While that may be true, ESPN analyst Todd McShay doesn't see the Lions getting a viable offer to justify dealing the selection.
"I'd be surprised if Detroit got a legitimate, respectable offer to move out of that No. 2 spot," McShay said during a Thursday conference call. "If they did, I would jump at it because the same player you're going to get at three, four or five is what you're going to wind up taking at No. 2 anyway, especially without that big need at offense tackle."
McShay said the value of the No. 2 pick is decreased this year for two reasons. First, there's a lack of an elite quarterback in this class. Of course, if there was a prospect fitting that description, the Lions could easily be content to stand pat and take that player.
Secondly, beyond the quarterbacks, the two positions that typically generate trade conversations at the top of the draft are offensive tackles and edge rushers. There are multiple options at each spot that will likely result in teams further down the draft board sitting tight and letting one fall to them, instead of paying extra draft resources to move up.
"It sucks for Detroit this year because there's no elite quarterback where they can solve that problem moving forward," McShay said. "And knowing the quarterback situation, the next two best players on a lot of teams boards (after Aidan Hutchinson) are the offensive tackles and they're in really good shape there moving forward. I just think it's tough how it plays out."
But it isn't a total loss for the Lions. McShay is still confident the team will get a very good player at No. 2, whether that's Notre Dame safety Kyle Hamilton, Oregon's Kayvon Thibodeaux or Georgia's Travon Walker, who has seen his draft stock sharply climb after a dominant showing at the combine in early March.

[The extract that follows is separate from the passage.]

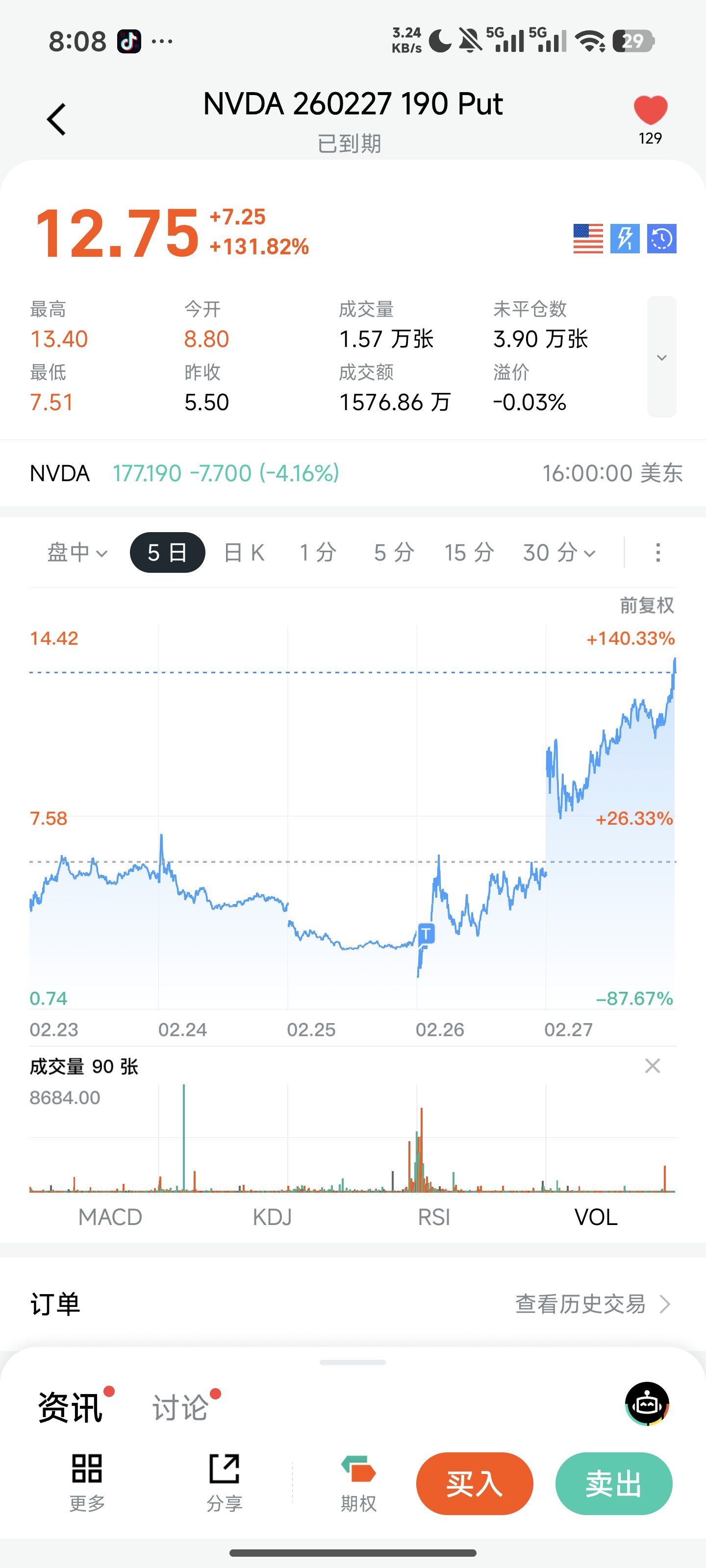
Task: Expand the quote details chevron panel
Action: [661, 357]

The obvious concern with Walker is his limited pass-rush production during his time at Georgia, but McShay felt that was more a byproduct of his role in the Bulldogs' scheme.

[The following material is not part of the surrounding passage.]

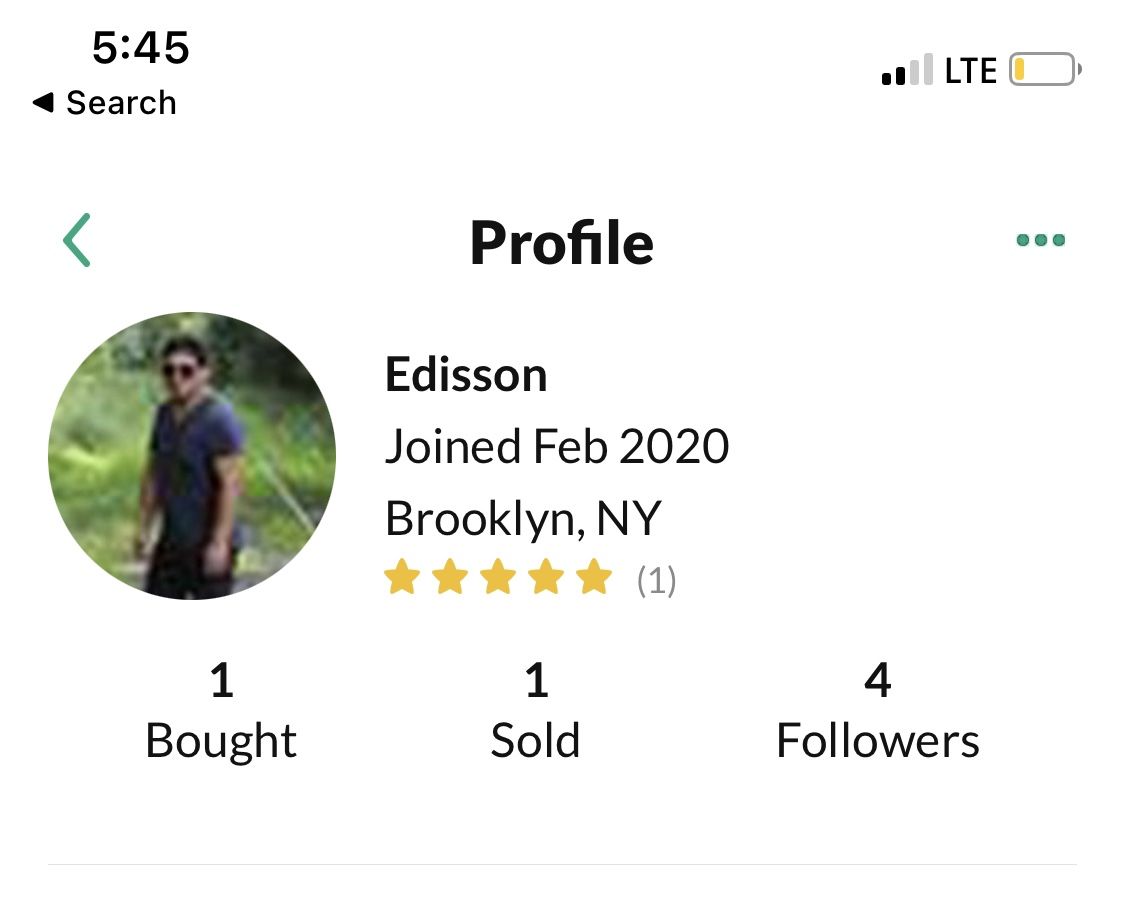
Task: Tap the first yellow rating star
Action: click(402, 577)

"Yeah, he's not your classical bend-the-edge, torso-flexibility guy," McShay said. "He's more straight-line power. But there's a lot of guys in the league, probably more so than the finesse, flexibility, speed guys off the edge that are double-digit sack players in the league.
"He was playing in a system where everything was about do your job, gap discipline, let the linebackers go make the plays, clog everything up front. He wasn't asked to that (get after the QB) a lot. And he was dropping in coverage, at times. They were reducing him inside as a defensive tackle on some passing downs. I think when you line him up as a pure edge and let him get after the quarterback, his production numbers are going to be a lot better in the NFL than they were in the college."
As for quarterback Malik Willis, who continues to be rumored in the mix at No. 2, McShay downplayed the possibility.
A pre-draft celebration
The Detroit Sports Commission will put on a free, community event at Campus Martius Park on April 14 to celebrate the city being selected to host the 2024 NFL Draft.
The event, which will begin at 4:30 p.m., will include live music, food trucks and family-friendly activates, including autograph and photo opportunities with former Lions players, team cheerleaders and mascot Roary. NFL Network and CBS Sports analyst Charles Davis will serve as master of ceremonies.
Lions quarterback Jared Goff held a throwing session in California this week with a handful of the team's receivers, including Amon-Ra St. Brown, Josh Reynolds and newcomer DJ Chark.
"New beginnings with gang," Chark posted on Instagram, along with several photos from the meetup.
Goff held similar sessions with teammates last offseason after being acquired via a trade with the Los Angeles Rams.